Opening the two-day meeting of the Group of 20 finance ministers and central bankers on Saturday, Australian Treasurer Joe Hockey said he was optimistic that the meeting would formulate some ambitious targets for world economic growth.

"I have a great sense of hope that this G20 meeting will be able to lay down a real and tangible framework for an increase in the growth of the global economy over the next five years," Hockey said.

Before the meeting, Hockey said support was building for the setting of specific goals, though he admitted that some finance chiefs - notably from Germany - were opposed to the idea.

"I understand that there is some reluctance from some to have a goal or a target or an ambition, but we need to reach high to deliver more, " he said.

"There needs to be a tangible plan presented by each jurisdiction that helps to achieve our collective goal," he added.

Hockey's goal-setting idea found support from France's finance minister, Pierre Moscovici, who called the goal of boosting world economic growth by 2.5 percent over five years ambitious, but "not unrealistic."

However, Germany remains more skeptical, with Bundesbank President Jens Weidmann saying that quantitative targets were "problematic."

Structural reforms

Hockey's plan derives from an International Monetary Fund paper prepared for the Sydney meeting, which estimated that if structural reforms were implemented, the global economy could grow by about 0.5 percentage points per year over the next five years.

It has forecast global growth of 3.75 percent for this year, going up to 4 percent in 2015.

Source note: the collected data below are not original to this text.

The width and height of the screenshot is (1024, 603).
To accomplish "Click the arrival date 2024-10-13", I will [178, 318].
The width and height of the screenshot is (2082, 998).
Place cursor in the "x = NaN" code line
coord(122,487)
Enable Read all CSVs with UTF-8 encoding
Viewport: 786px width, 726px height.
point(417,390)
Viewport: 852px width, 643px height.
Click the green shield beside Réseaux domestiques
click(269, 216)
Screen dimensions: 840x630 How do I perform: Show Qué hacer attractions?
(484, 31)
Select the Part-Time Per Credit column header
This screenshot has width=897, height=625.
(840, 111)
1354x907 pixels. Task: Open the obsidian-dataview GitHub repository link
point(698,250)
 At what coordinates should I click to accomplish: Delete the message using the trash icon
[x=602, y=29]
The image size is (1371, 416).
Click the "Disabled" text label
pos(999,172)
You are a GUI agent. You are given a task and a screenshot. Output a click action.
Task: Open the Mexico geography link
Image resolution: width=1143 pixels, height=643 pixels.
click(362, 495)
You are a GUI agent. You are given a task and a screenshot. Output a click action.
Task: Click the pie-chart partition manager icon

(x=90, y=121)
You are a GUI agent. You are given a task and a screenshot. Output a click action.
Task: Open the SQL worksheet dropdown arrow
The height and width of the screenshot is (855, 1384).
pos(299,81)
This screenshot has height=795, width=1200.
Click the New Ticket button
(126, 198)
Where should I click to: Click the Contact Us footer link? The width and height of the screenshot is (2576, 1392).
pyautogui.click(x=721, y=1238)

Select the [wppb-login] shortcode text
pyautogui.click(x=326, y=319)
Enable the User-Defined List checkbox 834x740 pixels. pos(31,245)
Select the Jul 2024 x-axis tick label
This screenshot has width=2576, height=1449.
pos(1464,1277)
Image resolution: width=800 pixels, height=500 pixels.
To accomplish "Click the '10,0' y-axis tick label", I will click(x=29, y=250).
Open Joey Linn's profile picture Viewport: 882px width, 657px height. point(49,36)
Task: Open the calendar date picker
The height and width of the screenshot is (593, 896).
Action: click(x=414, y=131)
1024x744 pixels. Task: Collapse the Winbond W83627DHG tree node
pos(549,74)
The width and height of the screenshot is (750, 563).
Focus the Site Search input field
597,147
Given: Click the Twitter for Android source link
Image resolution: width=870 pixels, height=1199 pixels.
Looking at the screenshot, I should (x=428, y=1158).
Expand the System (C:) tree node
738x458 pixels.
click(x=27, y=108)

The structural reforms needed to reach this growth, according to the IMF, include liberalizing product and labor markets, lowering trade barriers, bringing more women into the workforce, and boosting investment in infrastructure.

However, the paper gave no details on how or whether the G20 would police each country's progress on the reforms.

OECD data released on Thursday showed growth in advanced economies slowed down slightly in 2013 to 1.3 percent from 1.5 percent in 2012.

Previous attempts to set fiscal and current account targets at G20 meetings have failed, with recent gatherings focused more on weighing up growth versus budget austerity as ways out of the global financial crisis.

The G20, which represents some 85 percent of the world's economy, will be holding its main annual meeting in the Australian city of Brisbane in November.